====== EXCERPTED DATA ======

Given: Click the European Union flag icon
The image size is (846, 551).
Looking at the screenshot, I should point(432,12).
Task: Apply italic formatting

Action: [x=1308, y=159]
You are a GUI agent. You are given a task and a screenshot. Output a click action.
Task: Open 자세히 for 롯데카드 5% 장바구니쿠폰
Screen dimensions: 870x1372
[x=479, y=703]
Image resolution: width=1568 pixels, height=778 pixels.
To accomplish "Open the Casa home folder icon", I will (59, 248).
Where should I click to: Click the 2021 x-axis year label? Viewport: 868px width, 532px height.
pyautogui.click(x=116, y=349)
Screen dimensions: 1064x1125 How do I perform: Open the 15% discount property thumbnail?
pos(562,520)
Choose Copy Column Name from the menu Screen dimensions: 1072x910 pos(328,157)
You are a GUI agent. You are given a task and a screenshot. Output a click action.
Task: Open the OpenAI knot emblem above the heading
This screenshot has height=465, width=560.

======

[YOUR OBJECTIVE]
Among the lines above, which contain the word "icon"? Copy every one.

[SOLUTION TO THE EXERCISE]
Given: Click the European Union flag icon
To accomplish "Open the Casa home folder icon", I will (59, 248).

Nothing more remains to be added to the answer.